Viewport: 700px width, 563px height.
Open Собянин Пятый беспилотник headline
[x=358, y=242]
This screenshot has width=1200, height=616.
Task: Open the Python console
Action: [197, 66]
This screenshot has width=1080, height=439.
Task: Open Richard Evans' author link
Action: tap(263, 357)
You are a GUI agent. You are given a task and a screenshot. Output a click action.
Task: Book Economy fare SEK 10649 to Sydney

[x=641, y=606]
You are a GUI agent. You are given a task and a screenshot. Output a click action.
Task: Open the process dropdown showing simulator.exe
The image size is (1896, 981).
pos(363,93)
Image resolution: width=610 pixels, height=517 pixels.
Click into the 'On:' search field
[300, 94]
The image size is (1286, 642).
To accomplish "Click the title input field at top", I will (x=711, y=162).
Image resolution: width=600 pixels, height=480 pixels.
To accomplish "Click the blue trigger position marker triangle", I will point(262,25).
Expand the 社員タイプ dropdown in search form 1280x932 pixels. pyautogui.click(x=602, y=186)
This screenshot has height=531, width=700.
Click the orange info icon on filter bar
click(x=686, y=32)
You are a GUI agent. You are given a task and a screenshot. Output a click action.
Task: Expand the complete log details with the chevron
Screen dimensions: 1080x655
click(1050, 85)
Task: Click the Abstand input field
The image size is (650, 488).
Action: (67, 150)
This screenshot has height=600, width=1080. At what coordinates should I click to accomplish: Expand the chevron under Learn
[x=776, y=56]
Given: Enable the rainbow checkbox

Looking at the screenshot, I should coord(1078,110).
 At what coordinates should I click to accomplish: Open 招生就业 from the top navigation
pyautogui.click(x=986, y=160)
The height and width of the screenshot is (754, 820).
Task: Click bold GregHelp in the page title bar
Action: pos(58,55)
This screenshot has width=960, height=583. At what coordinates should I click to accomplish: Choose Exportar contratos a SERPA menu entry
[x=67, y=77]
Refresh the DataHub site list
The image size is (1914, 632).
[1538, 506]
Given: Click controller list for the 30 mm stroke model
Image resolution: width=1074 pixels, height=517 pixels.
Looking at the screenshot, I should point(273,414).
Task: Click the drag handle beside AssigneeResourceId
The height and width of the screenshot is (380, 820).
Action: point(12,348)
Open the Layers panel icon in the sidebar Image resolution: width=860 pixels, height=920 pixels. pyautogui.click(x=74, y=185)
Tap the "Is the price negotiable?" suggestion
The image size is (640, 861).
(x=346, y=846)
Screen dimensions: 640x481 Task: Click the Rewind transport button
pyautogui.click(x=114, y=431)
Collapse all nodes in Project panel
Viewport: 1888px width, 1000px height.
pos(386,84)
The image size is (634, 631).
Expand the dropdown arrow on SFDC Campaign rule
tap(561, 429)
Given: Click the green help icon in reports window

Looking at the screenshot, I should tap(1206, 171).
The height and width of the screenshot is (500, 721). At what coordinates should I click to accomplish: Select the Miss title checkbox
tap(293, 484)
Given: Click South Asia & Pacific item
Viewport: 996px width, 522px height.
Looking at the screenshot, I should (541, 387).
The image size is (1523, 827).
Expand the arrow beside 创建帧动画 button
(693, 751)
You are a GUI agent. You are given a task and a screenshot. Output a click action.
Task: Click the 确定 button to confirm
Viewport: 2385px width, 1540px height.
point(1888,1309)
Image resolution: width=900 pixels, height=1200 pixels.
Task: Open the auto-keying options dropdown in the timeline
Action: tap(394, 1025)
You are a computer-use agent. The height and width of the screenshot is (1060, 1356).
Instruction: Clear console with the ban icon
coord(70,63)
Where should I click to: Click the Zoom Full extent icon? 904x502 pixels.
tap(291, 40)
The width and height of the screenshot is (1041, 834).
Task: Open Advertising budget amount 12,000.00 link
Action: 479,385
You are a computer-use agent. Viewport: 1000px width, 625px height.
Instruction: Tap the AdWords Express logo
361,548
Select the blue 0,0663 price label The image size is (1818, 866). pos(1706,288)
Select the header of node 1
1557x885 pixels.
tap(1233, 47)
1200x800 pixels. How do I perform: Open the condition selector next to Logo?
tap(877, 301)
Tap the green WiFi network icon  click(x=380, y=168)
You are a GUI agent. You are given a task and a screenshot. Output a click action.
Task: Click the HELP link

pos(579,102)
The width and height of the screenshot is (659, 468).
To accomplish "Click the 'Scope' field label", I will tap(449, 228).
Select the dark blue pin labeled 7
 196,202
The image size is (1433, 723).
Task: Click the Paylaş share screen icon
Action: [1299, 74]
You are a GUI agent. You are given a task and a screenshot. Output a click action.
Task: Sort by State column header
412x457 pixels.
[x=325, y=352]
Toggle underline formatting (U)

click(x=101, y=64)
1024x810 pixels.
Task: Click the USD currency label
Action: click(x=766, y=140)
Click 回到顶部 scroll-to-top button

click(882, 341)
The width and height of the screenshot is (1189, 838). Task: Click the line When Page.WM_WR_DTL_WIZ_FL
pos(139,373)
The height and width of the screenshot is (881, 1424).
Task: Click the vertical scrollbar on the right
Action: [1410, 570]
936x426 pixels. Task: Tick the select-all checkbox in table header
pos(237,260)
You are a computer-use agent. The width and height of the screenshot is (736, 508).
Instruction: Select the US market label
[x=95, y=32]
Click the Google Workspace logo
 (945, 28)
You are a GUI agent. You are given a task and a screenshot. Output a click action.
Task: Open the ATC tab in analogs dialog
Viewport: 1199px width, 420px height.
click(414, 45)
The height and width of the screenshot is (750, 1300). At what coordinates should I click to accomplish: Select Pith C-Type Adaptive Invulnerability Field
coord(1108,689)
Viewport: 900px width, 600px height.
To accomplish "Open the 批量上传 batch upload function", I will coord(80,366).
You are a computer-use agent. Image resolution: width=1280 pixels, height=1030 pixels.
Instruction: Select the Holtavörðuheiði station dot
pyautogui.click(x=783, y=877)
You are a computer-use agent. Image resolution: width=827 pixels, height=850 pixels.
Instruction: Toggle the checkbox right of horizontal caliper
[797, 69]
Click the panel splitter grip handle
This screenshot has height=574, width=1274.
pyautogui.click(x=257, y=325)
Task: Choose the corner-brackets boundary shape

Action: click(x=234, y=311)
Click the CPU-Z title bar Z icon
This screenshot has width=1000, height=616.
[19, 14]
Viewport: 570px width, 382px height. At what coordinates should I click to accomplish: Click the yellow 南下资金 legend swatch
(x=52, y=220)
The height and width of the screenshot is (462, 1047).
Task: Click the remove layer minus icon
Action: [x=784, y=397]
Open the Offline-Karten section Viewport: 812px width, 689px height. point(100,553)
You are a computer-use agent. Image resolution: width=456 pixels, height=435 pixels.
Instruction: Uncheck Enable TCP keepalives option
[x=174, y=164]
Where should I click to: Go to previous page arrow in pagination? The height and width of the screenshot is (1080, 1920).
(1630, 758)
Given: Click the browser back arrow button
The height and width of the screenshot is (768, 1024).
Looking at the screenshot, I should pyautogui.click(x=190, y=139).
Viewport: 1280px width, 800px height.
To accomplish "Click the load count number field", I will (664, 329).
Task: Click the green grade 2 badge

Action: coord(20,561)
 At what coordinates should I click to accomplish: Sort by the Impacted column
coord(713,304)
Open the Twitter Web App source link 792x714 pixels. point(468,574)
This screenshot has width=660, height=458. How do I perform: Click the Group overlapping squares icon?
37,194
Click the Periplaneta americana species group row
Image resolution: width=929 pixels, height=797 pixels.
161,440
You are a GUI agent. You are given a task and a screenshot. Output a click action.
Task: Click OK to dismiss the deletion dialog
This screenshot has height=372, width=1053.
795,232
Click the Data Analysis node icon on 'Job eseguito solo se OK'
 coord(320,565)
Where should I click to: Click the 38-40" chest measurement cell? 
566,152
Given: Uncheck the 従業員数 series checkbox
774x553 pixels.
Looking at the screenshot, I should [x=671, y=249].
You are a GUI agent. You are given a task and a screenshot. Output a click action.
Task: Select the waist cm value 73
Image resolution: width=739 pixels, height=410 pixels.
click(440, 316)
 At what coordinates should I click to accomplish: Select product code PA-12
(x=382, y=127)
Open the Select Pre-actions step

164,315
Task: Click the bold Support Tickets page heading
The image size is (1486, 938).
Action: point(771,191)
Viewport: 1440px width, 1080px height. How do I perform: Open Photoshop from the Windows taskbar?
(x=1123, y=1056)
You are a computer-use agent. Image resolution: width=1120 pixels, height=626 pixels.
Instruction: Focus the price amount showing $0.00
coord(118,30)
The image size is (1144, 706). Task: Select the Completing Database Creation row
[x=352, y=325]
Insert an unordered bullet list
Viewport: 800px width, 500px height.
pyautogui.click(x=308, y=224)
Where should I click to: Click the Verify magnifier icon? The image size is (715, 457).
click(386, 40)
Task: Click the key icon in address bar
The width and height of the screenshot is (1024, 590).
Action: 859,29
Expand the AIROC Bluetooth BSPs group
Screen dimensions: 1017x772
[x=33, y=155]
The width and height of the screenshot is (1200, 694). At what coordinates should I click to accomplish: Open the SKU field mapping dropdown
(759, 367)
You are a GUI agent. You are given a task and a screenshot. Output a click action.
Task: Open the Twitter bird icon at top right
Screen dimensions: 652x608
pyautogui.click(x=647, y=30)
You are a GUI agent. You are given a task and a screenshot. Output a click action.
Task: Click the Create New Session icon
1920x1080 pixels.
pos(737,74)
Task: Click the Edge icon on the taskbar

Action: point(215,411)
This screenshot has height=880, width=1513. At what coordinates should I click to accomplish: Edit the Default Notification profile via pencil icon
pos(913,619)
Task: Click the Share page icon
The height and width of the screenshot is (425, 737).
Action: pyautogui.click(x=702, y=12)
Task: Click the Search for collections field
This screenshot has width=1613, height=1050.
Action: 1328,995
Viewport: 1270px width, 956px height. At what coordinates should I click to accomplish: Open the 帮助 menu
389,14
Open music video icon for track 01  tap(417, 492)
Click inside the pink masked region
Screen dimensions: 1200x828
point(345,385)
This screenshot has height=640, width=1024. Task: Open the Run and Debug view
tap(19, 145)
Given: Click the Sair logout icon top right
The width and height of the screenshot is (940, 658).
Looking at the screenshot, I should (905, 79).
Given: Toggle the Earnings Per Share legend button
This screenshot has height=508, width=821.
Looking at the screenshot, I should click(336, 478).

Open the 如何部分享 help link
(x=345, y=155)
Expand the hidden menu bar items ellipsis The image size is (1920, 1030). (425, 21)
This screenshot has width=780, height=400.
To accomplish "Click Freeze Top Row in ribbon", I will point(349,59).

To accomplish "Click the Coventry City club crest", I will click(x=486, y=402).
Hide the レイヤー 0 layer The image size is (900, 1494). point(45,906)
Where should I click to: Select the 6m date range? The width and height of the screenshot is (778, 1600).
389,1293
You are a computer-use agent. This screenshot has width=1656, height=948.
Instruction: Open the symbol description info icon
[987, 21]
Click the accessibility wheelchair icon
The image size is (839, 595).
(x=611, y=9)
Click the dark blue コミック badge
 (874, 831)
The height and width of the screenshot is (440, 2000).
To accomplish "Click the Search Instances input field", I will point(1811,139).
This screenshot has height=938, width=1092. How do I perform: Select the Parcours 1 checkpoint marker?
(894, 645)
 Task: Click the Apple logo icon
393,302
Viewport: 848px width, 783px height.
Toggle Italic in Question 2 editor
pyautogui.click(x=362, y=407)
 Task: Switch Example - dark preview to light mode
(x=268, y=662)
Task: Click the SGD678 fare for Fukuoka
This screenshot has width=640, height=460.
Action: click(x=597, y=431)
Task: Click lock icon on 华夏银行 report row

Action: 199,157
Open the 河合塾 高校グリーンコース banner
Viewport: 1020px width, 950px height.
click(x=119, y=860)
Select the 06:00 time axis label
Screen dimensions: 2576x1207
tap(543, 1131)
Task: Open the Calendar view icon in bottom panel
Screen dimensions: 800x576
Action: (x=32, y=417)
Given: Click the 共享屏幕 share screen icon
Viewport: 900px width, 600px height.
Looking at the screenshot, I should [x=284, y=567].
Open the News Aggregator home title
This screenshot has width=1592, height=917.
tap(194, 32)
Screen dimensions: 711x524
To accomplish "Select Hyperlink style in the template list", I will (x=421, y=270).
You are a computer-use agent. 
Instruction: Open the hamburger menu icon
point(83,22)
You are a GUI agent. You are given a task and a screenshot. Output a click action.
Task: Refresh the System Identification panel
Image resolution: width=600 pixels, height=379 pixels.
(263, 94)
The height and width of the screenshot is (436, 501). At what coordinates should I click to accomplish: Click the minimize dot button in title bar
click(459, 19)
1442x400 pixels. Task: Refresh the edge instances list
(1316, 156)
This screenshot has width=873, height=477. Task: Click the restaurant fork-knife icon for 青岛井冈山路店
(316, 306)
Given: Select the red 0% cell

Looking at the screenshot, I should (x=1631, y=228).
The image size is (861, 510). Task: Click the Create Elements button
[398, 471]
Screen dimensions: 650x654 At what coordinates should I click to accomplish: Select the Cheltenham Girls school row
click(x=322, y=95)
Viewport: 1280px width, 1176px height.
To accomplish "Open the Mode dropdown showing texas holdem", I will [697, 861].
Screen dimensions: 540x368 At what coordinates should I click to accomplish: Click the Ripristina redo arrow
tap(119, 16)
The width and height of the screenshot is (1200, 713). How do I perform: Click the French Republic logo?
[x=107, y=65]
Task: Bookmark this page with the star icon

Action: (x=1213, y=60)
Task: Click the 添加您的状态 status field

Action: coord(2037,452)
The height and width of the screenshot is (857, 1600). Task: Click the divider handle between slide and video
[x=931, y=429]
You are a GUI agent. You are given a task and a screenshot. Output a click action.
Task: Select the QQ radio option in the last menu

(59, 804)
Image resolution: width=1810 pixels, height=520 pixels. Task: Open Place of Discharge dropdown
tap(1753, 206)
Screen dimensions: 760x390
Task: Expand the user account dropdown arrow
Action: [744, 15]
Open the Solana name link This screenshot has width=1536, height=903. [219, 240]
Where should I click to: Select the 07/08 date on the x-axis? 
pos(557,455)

::::

-- PROBLEM DETAILS --
Please show all lines from the entries that contain the word "Twitter".

-- RESULT OF THIS TASK --
Open the Twitter Web App source link 792x714 pixels. point(468,574)
Task: Open the Twitter bird icon at top right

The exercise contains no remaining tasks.